TASK REQUIREMENTS
Could you set down exactly the lines in the records below between the line holding "Viewport: 388px width, 403px" and the line holding "The width and height of the screenshot is (550, 412).", inclusive?

Stored data entries
○ ○ ○ ○ ○ ○ ○

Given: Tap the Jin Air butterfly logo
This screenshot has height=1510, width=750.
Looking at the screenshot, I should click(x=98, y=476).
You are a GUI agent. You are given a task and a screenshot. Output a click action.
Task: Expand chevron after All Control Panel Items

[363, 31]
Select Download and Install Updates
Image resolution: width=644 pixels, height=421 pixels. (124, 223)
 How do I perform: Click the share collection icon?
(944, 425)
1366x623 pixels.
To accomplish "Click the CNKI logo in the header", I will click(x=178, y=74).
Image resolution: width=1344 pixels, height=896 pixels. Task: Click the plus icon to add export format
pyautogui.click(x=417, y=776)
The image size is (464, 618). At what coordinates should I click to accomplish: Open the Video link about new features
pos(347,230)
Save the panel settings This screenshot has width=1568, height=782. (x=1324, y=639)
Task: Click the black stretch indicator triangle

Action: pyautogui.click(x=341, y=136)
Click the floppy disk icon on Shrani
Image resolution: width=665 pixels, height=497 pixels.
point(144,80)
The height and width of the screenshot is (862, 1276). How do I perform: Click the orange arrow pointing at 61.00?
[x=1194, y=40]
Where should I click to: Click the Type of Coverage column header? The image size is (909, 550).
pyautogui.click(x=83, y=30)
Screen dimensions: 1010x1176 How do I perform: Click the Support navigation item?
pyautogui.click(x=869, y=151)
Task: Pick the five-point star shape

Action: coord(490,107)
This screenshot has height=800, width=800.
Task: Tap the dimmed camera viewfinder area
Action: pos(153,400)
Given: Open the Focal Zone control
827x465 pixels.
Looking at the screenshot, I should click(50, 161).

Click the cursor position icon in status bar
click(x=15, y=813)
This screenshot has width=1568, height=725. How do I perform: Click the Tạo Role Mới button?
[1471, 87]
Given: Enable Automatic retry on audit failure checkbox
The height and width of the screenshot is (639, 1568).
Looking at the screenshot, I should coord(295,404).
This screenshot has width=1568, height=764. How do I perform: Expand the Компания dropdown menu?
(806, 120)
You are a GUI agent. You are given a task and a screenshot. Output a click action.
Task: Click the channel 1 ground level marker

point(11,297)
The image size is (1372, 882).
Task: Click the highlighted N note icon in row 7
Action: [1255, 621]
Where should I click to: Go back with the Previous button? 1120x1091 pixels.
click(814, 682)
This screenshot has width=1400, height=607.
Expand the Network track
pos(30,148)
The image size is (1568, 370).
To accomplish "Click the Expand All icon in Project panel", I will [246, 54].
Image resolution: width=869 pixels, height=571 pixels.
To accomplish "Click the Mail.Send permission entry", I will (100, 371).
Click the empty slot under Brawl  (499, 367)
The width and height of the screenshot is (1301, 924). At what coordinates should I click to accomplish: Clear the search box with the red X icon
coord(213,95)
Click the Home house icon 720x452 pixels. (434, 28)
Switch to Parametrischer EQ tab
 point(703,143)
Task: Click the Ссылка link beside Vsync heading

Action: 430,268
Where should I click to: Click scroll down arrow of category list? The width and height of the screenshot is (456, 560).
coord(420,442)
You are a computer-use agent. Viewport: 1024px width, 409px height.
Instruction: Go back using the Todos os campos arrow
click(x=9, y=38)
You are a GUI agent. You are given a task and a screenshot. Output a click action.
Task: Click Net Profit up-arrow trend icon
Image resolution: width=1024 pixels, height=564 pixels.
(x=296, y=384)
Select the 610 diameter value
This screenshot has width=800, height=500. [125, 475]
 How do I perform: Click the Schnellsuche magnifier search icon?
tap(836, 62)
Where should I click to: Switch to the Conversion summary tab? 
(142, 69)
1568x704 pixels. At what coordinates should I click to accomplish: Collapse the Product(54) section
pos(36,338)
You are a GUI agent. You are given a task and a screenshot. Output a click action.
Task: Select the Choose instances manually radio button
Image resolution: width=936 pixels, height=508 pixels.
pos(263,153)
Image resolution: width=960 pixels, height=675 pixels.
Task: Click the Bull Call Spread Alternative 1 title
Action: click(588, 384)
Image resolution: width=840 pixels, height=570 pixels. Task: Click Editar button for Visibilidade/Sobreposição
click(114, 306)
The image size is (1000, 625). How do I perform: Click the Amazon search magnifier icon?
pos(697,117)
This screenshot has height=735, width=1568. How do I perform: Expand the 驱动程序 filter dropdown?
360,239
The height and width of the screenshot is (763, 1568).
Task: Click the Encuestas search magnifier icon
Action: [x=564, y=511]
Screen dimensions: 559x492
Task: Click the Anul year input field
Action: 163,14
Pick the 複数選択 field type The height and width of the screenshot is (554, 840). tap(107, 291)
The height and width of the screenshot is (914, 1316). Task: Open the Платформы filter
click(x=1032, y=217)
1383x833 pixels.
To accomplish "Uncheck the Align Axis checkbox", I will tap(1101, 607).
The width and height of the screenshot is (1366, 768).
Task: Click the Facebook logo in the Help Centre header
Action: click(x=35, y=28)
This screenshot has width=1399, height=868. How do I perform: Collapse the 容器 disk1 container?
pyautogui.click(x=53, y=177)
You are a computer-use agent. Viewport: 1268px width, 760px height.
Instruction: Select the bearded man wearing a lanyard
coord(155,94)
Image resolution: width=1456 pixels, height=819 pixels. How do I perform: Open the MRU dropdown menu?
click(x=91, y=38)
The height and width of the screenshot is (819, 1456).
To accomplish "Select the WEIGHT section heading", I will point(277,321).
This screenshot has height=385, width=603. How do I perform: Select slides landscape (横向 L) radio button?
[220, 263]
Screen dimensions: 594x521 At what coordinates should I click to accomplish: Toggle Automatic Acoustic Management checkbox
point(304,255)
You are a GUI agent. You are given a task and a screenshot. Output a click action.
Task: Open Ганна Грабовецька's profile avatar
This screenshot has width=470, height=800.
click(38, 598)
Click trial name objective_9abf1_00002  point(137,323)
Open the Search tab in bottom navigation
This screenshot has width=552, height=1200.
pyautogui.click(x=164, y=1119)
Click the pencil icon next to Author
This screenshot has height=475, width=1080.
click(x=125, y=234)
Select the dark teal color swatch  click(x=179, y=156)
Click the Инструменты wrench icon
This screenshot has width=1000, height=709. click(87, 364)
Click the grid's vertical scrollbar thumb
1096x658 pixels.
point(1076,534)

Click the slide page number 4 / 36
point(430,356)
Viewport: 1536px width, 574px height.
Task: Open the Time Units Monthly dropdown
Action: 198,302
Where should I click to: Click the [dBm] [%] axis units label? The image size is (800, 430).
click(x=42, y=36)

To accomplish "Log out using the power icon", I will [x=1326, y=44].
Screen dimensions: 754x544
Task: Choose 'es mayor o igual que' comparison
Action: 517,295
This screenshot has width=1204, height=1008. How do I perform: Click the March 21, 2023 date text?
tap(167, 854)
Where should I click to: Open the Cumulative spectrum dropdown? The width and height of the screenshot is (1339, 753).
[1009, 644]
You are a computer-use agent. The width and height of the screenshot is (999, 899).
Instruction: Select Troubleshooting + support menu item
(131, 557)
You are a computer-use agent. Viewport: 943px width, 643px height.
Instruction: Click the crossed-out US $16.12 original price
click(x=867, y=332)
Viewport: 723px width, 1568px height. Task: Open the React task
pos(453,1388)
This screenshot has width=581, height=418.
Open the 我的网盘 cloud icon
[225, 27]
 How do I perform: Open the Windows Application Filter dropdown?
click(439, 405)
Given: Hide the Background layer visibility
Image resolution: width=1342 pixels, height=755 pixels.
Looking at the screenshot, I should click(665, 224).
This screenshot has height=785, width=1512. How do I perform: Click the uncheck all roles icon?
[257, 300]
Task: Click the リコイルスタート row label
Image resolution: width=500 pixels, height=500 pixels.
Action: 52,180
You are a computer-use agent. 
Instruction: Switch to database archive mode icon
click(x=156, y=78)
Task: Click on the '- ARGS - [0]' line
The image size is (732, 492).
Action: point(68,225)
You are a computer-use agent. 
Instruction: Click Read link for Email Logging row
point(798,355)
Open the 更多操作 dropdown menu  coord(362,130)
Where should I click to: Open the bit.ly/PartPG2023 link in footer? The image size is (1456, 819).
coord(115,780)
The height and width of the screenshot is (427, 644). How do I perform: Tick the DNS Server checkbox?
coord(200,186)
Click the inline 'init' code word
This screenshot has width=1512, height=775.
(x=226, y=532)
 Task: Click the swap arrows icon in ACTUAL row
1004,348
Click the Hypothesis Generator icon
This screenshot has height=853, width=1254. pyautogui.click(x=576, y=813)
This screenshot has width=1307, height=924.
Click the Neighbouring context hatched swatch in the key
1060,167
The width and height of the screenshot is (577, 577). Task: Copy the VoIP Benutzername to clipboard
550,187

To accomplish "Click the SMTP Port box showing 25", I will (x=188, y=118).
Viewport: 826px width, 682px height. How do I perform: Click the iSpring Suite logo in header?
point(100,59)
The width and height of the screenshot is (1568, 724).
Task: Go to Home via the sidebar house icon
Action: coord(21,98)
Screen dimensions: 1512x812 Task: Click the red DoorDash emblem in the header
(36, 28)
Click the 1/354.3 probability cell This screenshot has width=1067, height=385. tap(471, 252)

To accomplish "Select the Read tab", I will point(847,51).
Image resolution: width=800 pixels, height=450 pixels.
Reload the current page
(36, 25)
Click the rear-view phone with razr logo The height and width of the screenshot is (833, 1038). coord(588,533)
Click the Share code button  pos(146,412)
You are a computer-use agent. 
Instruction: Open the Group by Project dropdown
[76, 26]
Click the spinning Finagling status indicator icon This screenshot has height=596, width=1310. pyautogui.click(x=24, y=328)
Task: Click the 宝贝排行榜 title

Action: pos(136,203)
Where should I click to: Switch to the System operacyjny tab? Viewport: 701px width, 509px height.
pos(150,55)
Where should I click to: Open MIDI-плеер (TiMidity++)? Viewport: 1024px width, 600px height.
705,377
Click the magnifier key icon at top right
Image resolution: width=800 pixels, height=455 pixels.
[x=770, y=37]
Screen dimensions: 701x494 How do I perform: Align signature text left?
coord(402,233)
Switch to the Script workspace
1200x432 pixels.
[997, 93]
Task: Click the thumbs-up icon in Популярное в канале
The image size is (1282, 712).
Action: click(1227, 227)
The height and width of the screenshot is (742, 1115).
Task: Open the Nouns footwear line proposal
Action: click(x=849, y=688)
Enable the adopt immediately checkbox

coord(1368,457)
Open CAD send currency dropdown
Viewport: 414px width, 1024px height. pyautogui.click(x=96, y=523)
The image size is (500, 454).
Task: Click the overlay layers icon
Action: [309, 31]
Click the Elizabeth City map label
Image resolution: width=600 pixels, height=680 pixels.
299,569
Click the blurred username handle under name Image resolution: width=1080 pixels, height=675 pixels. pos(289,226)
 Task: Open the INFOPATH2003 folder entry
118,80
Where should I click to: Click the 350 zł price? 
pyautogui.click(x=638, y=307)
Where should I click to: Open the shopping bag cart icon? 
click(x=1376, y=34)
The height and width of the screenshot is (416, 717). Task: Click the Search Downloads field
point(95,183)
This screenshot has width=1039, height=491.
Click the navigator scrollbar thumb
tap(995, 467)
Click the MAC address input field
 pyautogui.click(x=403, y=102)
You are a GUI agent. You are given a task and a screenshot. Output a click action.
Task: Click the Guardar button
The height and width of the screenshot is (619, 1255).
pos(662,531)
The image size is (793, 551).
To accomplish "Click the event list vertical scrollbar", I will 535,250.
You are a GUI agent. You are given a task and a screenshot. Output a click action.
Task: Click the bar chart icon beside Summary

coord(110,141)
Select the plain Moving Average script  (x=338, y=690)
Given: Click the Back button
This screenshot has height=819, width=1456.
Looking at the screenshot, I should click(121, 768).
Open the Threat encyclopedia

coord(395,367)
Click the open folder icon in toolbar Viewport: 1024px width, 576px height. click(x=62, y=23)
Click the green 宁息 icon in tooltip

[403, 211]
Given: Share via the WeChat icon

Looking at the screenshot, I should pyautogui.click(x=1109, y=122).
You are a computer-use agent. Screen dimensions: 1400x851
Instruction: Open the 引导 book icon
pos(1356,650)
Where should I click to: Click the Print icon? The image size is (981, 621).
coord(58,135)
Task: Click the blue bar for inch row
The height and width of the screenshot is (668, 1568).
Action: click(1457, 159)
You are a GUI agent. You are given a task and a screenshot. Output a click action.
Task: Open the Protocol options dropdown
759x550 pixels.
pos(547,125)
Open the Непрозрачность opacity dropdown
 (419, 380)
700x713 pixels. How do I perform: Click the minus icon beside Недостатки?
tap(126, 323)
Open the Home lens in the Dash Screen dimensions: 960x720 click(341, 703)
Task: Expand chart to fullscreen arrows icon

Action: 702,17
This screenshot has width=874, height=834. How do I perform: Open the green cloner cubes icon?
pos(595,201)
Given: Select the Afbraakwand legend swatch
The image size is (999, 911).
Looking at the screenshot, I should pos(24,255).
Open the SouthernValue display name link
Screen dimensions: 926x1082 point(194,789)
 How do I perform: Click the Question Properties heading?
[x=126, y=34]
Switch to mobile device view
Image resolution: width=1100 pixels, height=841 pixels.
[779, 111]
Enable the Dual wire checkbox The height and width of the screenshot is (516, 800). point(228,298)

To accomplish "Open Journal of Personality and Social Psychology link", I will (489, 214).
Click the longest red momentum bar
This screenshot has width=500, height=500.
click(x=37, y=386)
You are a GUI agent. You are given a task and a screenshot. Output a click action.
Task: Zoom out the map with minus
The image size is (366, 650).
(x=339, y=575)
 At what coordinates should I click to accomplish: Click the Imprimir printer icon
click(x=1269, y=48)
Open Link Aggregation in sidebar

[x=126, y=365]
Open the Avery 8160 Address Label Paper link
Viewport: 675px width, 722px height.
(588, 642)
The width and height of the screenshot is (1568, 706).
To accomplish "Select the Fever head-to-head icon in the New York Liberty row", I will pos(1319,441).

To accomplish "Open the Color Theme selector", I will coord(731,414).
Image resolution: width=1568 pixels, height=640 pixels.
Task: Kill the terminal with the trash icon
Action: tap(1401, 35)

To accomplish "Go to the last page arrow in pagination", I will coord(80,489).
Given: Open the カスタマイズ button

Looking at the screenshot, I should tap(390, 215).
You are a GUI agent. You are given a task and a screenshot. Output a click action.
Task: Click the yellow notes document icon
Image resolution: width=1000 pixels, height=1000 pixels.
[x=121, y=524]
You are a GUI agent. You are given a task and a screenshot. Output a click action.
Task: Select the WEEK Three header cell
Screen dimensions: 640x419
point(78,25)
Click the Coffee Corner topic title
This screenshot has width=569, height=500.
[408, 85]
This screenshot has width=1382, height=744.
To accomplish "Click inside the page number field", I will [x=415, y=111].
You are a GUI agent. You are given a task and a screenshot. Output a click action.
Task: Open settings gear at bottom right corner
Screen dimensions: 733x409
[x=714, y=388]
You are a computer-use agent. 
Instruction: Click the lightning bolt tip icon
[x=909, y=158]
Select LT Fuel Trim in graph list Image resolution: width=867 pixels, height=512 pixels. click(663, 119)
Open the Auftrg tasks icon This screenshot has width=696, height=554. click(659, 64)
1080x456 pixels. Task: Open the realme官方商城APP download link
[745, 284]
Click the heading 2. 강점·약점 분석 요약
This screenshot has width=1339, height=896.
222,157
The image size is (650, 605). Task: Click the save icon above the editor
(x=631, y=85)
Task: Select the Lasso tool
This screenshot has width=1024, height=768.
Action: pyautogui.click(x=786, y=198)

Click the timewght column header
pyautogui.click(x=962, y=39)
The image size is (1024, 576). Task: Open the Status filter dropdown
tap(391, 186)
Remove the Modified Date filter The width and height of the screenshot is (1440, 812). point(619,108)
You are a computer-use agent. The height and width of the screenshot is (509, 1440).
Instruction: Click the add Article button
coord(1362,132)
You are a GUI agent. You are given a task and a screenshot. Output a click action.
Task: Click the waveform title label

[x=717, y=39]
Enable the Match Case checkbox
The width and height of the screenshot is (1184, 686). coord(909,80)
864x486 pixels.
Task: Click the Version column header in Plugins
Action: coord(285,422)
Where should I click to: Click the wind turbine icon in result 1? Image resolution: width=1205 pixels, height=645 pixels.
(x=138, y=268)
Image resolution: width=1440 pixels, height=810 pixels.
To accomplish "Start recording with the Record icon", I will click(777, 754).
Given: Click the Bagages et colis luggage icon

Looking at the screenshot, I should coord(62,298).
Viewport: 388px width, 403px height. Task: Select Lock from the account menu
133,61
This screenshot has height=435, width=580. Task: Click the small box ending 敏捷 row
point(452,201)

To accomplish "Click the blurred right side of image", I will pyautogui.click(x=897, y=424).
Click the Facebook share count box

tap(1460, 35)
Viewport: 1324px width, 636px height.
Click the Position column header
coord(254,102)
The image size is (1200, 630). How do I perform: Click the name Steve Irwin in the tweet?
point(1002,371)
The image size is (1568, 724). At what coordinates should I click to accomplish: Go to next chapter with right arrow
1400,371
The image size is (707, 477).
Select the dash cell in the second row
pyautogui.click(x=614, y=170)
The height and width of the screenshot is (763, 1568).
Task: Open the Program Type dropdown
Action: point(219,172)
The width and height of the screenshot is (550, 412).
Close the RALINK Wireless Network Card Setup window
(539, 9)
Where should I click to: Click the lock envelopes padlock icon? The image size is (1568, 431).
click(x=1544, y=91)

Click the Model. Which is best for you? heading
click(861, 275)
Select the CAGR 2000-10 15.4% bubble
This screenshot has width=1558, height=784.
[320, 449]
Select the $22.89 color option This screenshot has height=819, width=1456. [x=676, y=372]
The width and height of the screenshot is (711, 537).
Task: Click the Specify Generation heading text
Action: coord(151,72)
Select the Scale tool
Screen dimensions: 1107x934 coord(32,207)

○ ○ ○ ○ ○ ○ ○

ANSWER SECTION
Viewport: 388px width, 403px height. Task: Select Lock from the account menu
133,61
This screenshot has height=435, width=580. Task: Click the small box ending 敏捷 row
point(452,201)

To accomplish "Click the blurred right side of image", I will pyautogui.click(x=897, y=424).
Click the Facebook share count box

tap(1460, 35)
Viewport: 1324px width, 636px height.
Click the Position column header
coord(254,102)
The image size is (1200, 630). How do I perform: Click the name Steve Irwin in the tweet?
point(1002,371)
The image size is (1568, 724). At what coordinates should I click to accomplish: Go to next chapter with right arrow
1400,371
The image size is (707, 477).
Select the dash cell in the second row
pyautogui.click(x=614, y=170)
The height and width of the screenshot is (763, 1568).
Task: Open the Program Type dropdown
Action: point(219,172)
The width and height of the screenshot is (550, 412).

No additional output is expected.